[begin RECORD LIST]

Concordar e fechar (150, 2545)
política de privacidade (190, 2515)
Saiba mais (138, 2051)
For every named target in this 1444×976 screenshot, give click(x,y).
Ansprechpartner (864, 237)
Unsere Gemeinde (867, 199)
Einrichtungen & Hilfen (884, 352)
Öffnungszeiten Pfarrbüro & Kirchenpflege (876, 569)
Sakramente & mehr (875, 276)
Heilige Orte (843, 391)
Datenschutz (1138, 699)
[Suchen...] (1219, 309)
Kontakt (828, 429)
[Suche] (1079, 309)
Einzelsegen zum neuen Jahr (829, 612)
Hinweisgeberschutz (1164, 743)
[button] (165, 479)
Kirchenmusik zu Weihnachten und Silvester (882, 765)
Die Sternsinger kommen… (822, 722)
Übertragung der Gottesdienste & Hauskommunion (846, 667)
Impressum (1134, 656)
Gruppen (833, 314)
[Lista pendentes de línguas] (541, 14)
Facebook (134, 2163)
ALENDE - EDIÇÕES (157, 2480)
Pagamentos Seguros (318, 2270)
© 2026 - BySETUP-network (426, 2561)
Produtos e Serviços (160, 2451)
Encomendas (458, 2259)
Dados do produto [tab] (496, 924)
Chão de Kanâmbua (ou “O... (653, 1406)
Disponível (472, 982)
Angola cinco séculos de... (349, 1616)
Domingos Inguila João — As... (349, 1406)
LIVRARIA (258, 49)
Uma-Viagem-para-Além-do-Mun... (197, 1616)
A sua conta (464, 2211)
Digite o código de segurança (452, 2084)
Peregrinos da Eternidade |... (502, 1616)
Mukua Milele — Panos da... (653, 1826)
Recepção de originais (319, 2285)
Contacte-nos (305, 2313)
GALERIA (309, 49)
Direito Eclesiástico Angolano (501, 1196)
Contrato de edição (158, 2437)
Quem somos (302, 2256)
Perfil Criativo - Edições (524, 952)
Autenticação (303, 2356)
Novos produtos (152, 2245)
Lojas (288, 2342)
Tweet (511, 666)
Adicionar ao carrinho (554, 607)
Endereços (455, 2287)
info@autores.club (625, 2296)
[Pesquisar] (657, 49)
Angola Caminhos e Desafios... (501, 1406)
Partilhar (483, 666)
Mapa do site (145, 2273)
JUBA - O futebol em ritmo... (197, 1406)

[end RECORD LIST]

TASK DIRECTIONS — Please print every line of the material above word for word, with nothing added, dropped, or changed.

RESULT FOR THIS TASK —
Concordar e fechar (150, 2545)
política de privacidade (190, 2515)
Saiba mais (138, 2051)
For every named target in this 1444×976 screenshot, give click(x,y).
Ansprechpartner (864, 237)
Unsere Gemeinde (867, 199)
Einrichtungen & Hilfen (884, 352)
Öffnungszeiten Pfarrbüro & Kirchenpflege (876, 569)
Sakramente & mehr (875, 276)
Heilige Orte (843, 391)
Datenschutz (1138, 699)
[Suchen...] (1219, 309)
Kontakt (828, 429)
[Suche] (1079, 309)
Einzelsegen zum neuen Jahr (829, 612)
Hinweisgeberschutz (1164, 743)
[button] (165, 479)
Kirchenmusik zu Weihnachten und Silvester (882, 765)
Die Sternsinger kommen… (822, 722)
Übertragung der Gottesdienste & Hauskommunion (846, 667)
Impressum (1134, 656)
Gruppen (833, 314)
[Lista pendentes de línguas] (541, 14)
Facebook (134, 2163)
ALENDE - EDIÇÕES (157, 2480)
Pagamentos Seguros (318, 2270)
© 2026 - BySETUP-network (426, 2561)
Produtos e Serviços (160, 2451)
Encomendas (458, 2259)
Dados do produto [tab] (496, 924)
Chão de Kanâmbua (ou “O... (653, 1406)
Disponível (472, 982)
Angola cinco séculos de... (349, 1616)
Domingos Inguila João — As... (349, 1406)
LIVRARIA (258, 49)
Uma-Viagem-para-Além-do-Mun... (197, 1616)
A sua conta (464, 2211)
Digite o código de segurança (452, 2084)
Peregrinos da Eternidade |... (502, 1616)
Mukua Milele — Panos da... (653, 1826)
Recepção de originais (319, 2285)
Contacte-nos (305, 2313)
GALERIA (309, 49)
Direito Eclesiástico Angolano (501, 1196)
Contrato de edição (158, 2437)
Quem somos (302, 2256)
Perfil Criativo - Edições (524, 952)
Autenticação (303, 2356)
Novos produtos (152, 2245)
Lojas (288, 2342)
Tweet (511, 666)
Adicionar ao carrinho (554, 607)
Endereços (455, 2287)
info@autores.club (625, 2296)
[Pesquisar] (657, 49)
Angola Caminhos e Desafios... (501, 1406)
Partilhar (483, 666)
Mapa do site (145, 2273)
JUBA - O futebol em ritmo... (197, 1406)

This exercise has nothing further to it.